Saturday, February 20, 2016

11 Years - The Times They Are A Changin'

Eleven years ago on the 23rd I was given a second chance at life by the family of Tiffany Fleethart Mashore, who had made the courageous decision to be an organ donor.  I've always said these are "bonus years" for me.  I've seen my parents celebrate their 50th Wedding Anniversary and will soon see my father celebrate his 80th birthday.  I've seen children of friends and family graduate from high school and college and start their own lives.  I've seen students that I've had in the past become teachers themselves.

But this past year has been a difficult one.  My 60 pills a day are catching up with me.  The prednisone that I have to take to keep from going into rejection (had a serious issue about 4 years ago) has its own side effects, one of which is the thinning of your bones.  This summer, I had a bone density test and was told there was significant reduction from the last one about 4 years ago.  Then in October, I began to develop some back issues that have turned out to be pretty significant.  My lumbar vertebra, which should be straight across the top, look like your molars.  These "dips" cause my disc's the slip which causes some pain.  In addition, I have spinal fractures which are causing the majority of my pain.

There have been times where I haven't been able to work, and I hate leaving my fellow counselors short handed.  I feel that I have a pretty good pain tolerance but when it takes 20 minutes to put on your socks and you scream when you try to get out of bed, somethings not right.  I've had an MRI and saw both a hip and back specialist who say there is no surgery that will help.  I've gotten a pain doctor who gave me a lumbar ejection which did give some relief, but I still am in pain at a level of 4-6 nearly everyday.

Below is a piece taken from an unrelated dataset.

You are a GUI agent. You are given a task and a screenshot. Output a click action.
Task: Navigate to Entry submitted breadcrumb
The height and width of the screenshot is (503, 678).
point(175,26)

In addition, my cardiologist said my heart was in good shape but that my chances of surviving to year 20 drop from the 50% range I am in now to 25%, and the following 5 years after that to about 10%.  So, while the heart is doing well, all the drugs that keep me alive have significant impact on my future.

So, the question becomes, what to do?  While I'm not retirement age or eligible yet, do I go ahead and retire and try to get disability?  There is no way I can live on retirement itself....it barely pays for my insurance and pharmacy bill, let alone rent, food, and bills.  I'm not sure that even with disability, that is going to be possible.

I've got one last shot for pain relief coming up on the 29th....the pain doc is going to try to insert some "liquid cement" in these fractures to see if we can stabilize them enough to give me some relief.  The aqua therapy that I've done for the month has helped with balance and some strength, but that has been about it.

I'm somewhat discouraged, in pain, depending on my family to help with basic things like house cleaning and grocery shopping, and feeling guilty that I'm not able to help my parents as I should...rather at their age they are having to continue to help me.  I've got some major life decisions to make soon, and I'd appreciate your prayers as I go through the process.  I'm really hoping this procedure will be successful so that I can delay some of this for a couple of years, but I know it is coming.

As I said in the beginning of this post, I'm grateful for the extra time I've had, and I hope I've done something with it to make a difference.  I would just like to have a little bit more time, if possible...and preferably pain free.